:: Exercise materials ::
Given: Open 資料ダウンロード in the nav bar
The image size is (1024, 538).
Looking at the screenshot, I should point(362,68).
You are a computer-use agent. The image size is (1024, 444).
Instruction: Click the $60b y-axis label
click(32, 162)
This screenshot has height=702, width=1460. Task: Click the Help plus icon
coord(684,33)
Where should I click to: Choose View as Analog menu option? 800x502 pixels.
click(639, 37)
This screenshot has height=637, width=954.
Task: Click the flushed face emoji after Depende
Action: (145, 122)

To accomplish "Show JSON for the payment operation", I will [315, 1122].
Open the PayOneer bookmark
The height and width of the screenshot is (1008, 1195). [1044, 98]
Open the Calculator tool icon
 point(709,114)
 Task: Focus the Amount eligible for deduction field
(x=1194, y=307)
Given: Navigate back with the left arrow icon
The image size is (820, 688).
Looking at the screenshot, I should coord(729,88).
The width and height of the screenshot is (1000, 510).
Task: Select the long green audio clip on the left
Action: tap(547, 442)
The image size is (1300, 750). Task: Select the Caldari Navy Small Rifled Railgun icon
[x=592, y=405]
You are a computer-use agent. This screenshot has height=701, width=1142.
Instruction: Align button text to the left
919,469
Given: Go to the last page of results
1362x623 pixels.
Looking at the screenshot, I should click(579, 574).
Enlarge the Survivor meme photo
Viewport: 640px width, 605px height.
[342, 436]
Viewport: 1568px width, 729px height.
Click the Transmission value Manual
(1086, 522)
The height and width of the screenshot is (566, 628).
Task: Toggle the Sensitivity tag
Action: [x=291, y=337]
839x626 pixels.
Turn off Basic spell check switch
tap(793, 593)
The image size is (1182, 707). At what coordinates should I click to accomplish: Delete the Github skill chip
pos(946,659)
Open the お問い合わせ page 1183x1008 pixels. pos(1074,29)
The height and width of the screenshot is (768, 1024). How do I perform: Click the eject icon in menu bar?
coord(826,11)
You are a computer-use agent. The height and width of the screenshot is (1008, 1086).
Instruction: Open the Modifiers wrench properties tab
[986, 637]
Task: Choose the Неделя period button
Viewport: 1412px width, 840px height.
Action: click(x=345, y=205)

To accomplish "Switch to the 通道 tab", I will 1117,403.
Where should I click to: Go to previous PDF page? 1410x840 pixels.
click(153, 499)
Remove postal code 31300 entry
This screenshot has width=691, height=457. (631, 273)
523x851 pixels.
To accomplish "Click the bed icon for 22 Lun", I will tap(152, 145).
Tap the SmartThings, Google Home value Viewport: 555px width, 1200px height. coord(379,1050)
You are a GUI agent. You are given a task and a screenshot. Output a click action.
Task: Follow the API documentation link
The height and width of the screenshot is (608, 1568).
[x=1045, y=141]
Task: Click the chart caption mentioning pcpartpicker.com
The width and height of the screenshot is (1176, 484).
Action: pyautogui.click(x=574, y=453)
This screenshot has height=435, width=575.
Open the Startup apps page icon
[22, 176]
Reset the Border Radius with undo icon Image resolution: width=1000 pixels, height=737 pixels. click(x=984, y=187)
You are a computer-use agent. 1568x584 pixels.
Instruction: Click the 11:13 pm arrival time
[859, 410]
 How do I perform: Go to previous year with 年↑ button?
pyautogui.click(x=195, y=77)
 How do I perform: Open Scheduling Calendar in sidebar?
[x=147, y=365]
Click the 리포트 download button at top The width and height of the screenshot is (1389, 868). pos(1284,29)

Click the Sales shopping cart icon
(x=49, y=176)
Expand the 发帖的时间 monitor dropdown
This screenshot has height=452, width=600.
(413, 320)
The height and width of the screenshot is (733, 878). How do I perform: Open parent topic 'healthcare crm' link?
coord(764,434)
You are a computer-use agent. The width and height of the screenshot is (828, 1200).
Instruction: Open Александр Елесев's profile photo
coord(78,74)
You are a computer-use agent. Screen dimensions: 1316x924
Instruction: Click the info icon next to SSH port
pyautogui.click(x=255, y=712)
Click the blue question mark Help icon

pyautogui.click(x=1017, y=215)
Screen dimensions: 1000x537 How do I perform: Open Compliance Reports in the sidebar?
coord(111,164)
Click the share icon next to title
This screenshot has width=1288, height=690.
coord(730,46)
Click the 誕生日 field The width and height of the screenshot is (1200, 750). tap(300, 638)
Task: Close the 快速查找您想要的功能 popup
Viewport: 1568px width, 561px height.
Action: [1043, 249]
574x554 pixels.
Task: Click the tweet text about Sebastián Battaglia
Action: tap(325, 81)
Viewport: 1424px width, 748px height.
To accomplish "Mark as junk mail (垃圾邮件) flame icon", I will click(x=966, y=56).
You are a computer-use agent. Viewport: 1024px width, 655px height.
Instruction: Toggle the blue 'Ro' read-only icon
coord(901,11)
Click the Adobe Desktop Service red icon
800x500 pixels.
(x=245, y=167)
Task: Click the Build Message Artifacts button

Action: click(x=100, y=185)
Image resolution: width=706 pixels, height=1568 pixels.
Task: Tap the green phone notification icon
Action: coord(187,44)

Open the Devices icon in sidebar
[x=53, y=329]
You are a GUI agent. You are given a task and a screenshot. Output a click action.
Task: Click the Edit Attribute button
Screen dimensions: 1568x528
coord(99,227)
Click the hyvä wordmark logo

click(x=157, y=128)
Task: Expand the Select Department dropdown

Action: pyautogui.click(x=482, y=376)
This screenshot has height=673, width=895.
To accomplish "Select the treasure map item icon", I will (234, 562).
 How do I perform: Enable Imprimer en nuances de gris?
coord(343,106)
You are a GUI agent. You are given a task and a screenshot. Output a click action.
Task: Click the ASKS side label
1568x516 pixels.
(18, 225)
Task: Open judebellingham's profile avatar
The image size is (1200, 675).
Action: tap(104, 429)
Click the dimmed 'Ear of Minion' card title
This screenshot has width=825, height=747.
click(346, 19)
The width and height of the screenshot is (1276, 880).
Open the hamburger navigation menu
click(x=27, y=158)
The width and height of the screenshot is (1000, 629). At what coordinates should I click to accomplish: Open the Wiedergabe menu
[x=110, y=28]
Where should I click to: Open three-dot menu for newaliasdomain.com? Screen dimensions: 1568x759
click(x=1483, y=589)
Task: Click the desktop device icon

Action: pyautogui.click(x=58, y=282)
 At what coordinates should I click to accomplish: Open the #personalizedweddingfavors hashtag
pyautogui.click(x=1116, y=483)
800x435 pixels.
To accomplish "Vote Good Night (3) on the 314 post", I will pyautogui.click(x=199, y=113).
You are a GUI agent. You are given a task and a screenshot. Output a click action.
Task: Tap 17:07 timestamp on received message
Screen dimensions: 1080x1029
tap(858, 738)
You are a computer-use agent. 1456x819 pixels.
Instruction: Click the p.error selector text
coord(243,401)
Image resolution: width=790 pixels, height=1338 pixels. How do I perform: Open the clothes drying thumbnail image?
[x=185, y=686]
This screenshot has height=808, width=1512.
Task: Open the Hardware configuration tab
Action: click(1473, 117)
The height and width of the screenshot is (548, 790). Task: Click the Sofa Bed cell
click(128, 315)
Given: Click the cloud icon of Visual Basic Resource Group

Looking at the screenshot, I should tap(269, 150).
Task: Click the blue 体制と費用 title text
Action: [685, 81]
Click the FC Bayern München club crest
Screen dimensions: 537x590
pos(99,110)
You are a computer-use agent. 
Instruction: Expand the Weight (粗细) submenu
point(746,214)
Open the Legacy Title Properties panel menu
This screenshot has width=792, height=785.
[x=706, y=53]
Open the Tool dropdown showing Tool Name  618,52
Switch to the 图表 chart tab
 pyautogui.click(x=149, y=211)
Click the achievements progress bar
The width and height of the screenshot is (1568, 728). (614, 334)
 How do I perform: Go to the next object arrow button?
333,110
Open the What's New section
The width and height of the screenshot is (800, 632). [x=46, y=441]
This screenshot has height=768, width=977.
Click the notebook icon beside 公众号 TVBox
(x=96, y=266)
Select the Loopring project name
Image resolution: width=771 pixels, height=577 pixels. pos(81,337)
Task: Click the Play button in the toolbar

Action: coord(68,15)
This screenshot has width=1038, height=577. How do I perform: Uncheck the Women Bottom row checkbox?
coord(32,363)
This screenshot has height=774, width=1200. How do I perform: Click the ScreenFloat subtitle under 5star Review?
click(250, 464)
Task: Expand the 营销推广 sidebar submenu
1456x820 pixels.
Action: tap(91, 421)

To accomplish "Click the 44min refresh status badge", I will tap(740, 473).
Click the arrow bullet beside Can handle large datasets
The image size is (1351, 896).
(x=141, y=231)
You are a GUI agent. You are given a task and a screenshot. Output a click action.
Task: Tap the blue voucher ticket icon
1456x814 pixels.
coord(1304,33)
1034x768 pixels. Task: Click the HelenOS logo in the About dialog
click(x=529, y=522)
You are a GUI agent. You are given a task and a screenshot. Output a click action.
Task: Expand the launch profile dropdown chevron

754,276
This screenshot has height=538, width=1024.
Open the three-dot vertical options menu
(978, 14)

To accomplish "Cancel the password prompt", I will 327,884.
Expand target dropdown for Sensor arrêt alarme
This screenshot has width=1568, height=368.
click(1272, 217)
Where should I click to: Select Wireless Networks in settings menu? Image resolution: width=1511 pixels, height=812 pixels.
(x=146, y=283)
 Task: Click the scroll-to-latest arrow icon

:: Your task ::
Go through the listing above and return each line that includes the word "computer".

:: Answer space ::
You are a computer-use agent. The image size is (1024, 444).
You are a computer-use agent. This screenshot has height=701, width=1142.
You are a computer-use agent. The height and width of the screenshot is (1008, 1086).
You are a computer-use agent. 1568x584 pixels.
You are a computer-use agent. The width and height of the screenshot is (828, 1200).
You are a computer-use agent. Screen dimensions: 1316x924
You are a computer-use agent. Viewport: 1024px width, 655px height.
You are a computer-use agent. 1456x819 pixels.
You are a computer-use agent. 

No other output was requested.